Vulnerability Analysis
The extensive networking of a company’s IT infrastructure results in numerous risks. In particular, the IT systems exposed on the Internet are continually subjected to attacks, which are largely automated and untargeted. But IT systems in the internal network can also be exposed to attack attempts, for example by your own employees or by attackers who have already gained access to the internal network through a previous attack. The threats range from data theft by internal perpetrators or external intruders to infection with malware. It is therefore of central importance to identify potential vulnerabilities in externally accessible IT systems as well as in internal systems that attackers can use as an entry point for further attacks. This can be achieved with a Vulnerability Analysis.
Objective
Broad analysis of IT systems with a high degree of coverage to identify vulnerabilities that can serve as entry points for further attacks
Question
At which points could attackers start and how high is the risk from existing vulnerabilities?
Scope
All IT systems and components in a defined IP address range
Process
With the Vulnerability Analysis we offer you a broad and comprehensive examination of all your IT systems within a defined area with regard to existing security weaknesses. The focus here is on the highest possible degree of coverage, to identify initial attack vectors and vulnerabilities on your IT systems. The assessment is based on automated scans, the results of which are then subjected to a manual risk analysis and assessment. It is also possible to verify critical vulnerabilities through direct attack attempts. In more complex IT environments, the assessment is realized in teams of two people.
Components
A Vulnerability Analysis includes the following aspects:
- Enumeration (recording) of accessible external and/or internal IT systems and services
- Automated vulnerability scan with specific software tools
- Manual analysis and evaluation of results to identify attackable vulnerabilities and security gaps
- Manual verification of detected security vulnerabilities via direct attacks (where sensible and upon consultation)

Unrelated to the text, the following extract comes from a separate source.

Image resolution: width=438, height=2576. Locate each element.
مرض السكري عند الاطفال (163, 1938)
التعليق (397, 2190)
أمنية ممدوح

- Further aspects may be included in the assessment such as: separation of the LAN from external networks with several positions of trust (WAN connection of company branches, WAN connection of external partners, etc.), security aspects of the internal network segmentation (VLAN, etc.), quality of the system administration (patch management, password management, etc.)
Test and attack scenarios will be discussed with the system supervisor during the assessment and may be adjusted if required.
Result
As a result of the assessment we will provide a detailed report including the following parts:
- Management summary with a description of the results and the security level
- Description of the project approach, scope, schedule and methodology
- Description of the applied methodology and any identified vulnerabilities
- Detailed description of identified vulnerabilities in order to understand underlying issues and to enable reconstruction of possible attacks
- Risk assessment of identified vulnerabilities taking into account the IT environment or the application context (risk classification: low, medium, high, critical)
- Description of measures to remedy the vulnerabilities
- If necessary, a description of higher-level strategy, concept and process-related measures or optimization suggestions.
Differences to a Penetration Test
In contrast to the targeted approach of a penetration test , the focus of the vulnerability analysis is on the broadest and most comprehensive examination possible. The vulnerability analysis is based on the results of automated scans which are then subjected to manual risk analyses and assessments.
The exploitation of multiple subsequent vulnerabilities (post exploitation) as it is used in a penetration test in order to penetrate as far as possible into an infrastructure or an IT system, however, is not part of the vulnerability analysis.